Re: Poll: Should mail archives hide mail addresses

2004-01-02 18:32:33
On January 1, 2004 at 23:26, Chuq Von Rospach wrote:

The problem with this approach is that it won't work with text-based
browsers.  Accessibility is something I try to maintain,

Sure it will. Jeffrey Zeldman has a lot of useful information on how to 
be accessible and compliant by degrading gracefully. you can start 
here: to get a first cut on 
this. The idea is to build things that use XHTML/CSS such that if 
certain features aren't supported by a browser, the site does the 
"right thing" instead of simply breaking, and does it without building 
multiple versions with browser sniffing. And accessible means more than 
sight-limited, it means alternative browsing tools, like my phone's 
mini-browser, and search engines like google.

You are straying.  The CSS/XHTML approach was brought up as
a form of implementing dynamic obfsucation of addresses.  And as
I have noted, and you emphasize, obfsucation is extremely limited
as spammers will adapt.

● Stored data
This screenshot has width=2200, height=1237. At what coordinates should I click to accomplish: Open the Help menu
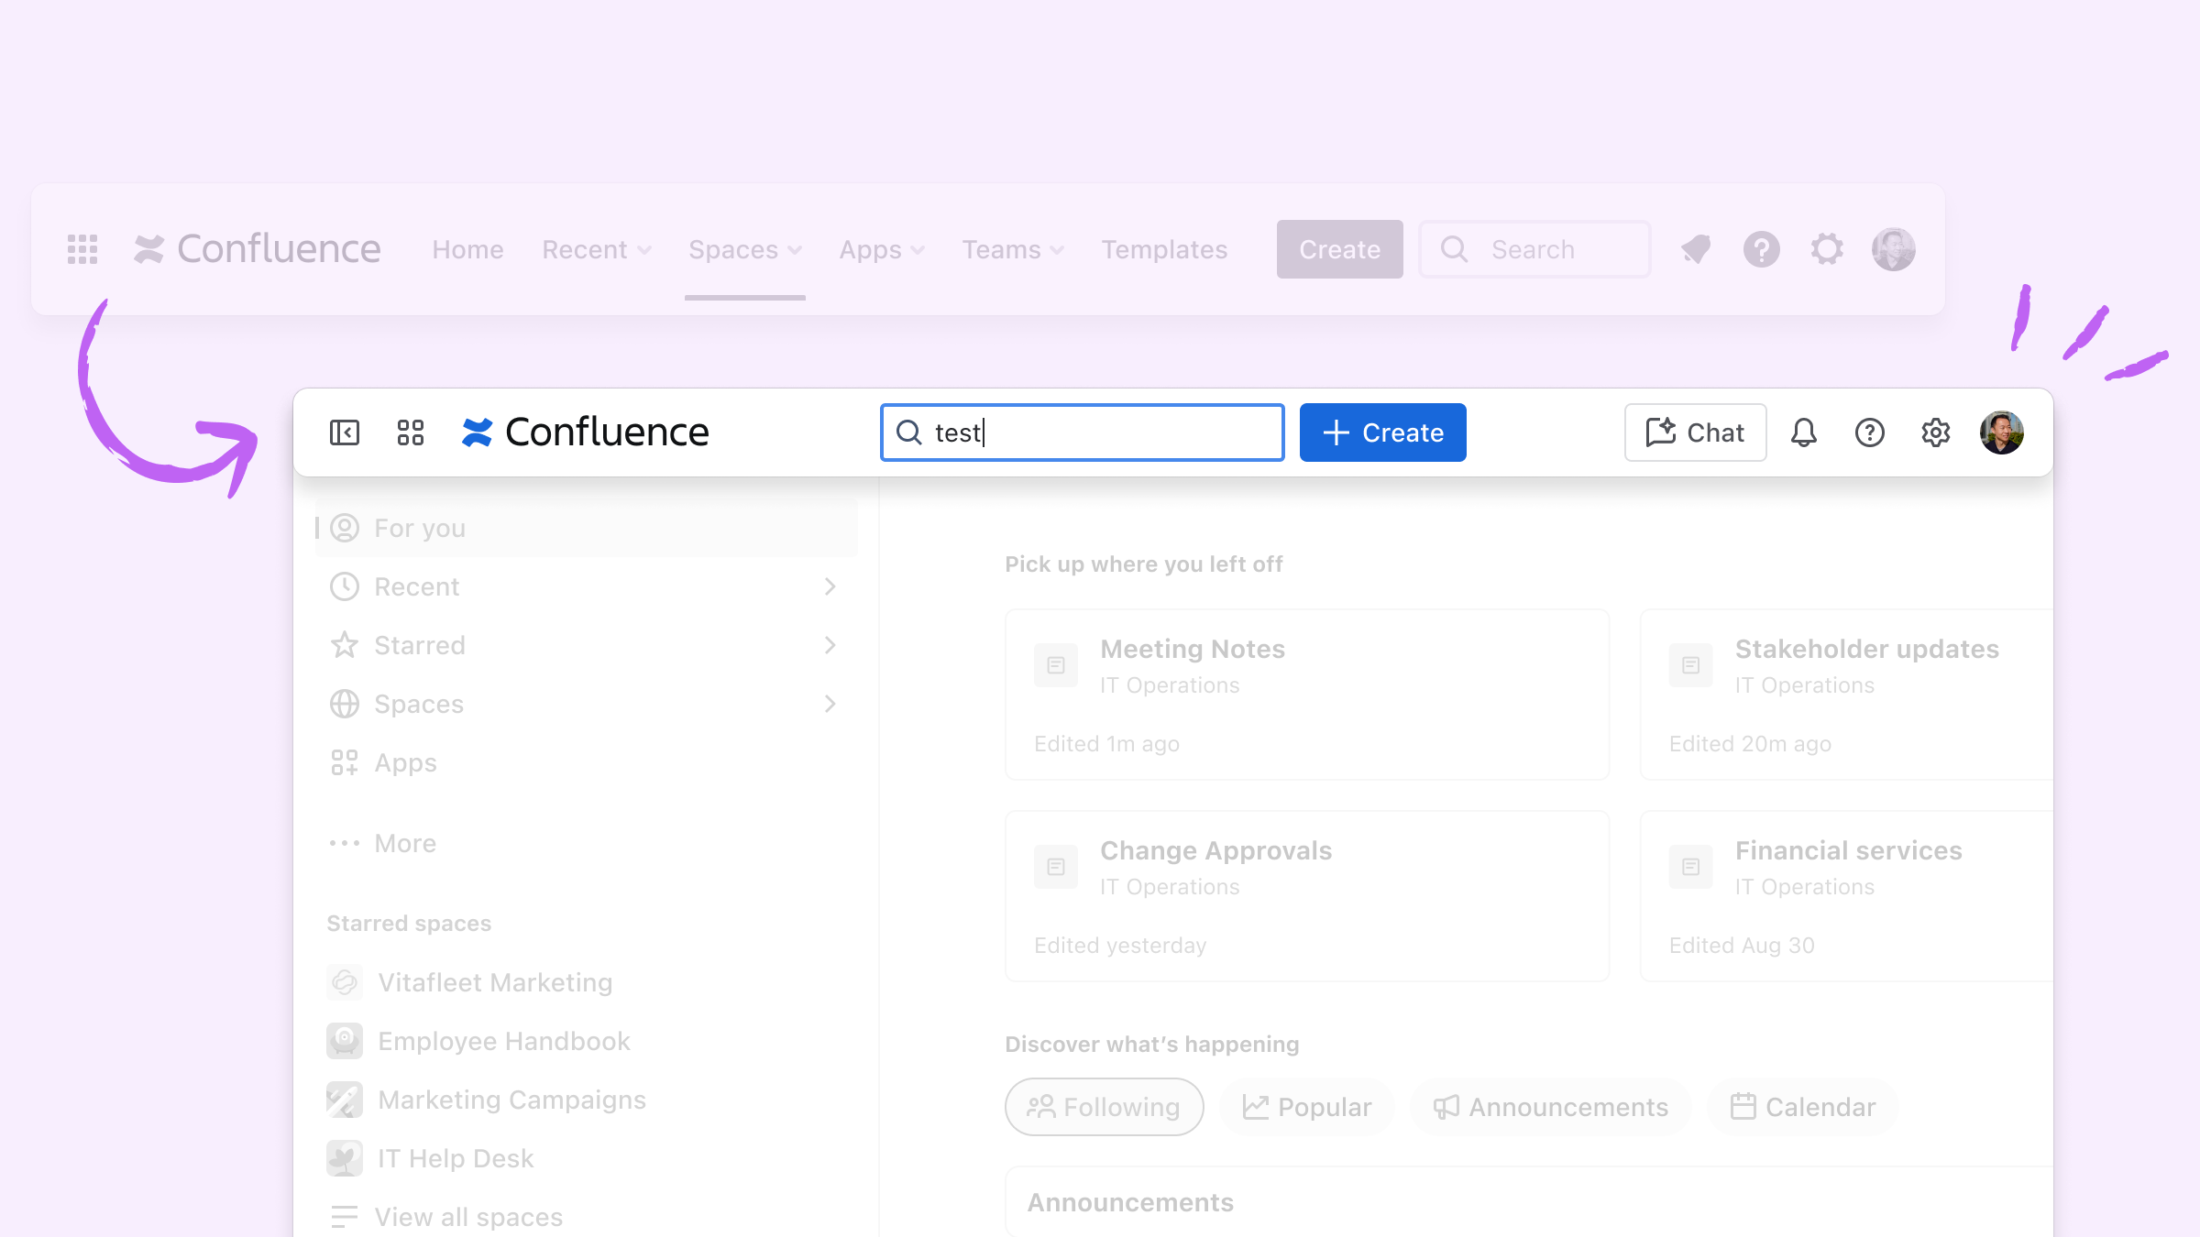coord(1870,432)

● Directives
1) In the forum post, whose work is recommended for learning how to be accessible and compliant by degrading gracefully?
2) Do these statements agree with the forum post? Answer yes or no for each, and quote the words that decide it.
(a) The approach described relies on building several versions of a site with browser sniffing.
(b) Being accessible covers search engines as well as people with limited sight.
(c) Hiding addresses this way is said to be of limited use because spammers will adapt.
Base your answers only on the forum post.

● Solutions to each task
1) Jeffrey Zeldman

2)
(a) No: "without building multiple versions with browser sniffing"
(b) Yes: "accessible means more than sight-limited, it means alternative browsing tools, like my phone's mini-browser, and search engines like google"
(c) Yes: "obfsucation is extremely limited as spammers will adapt"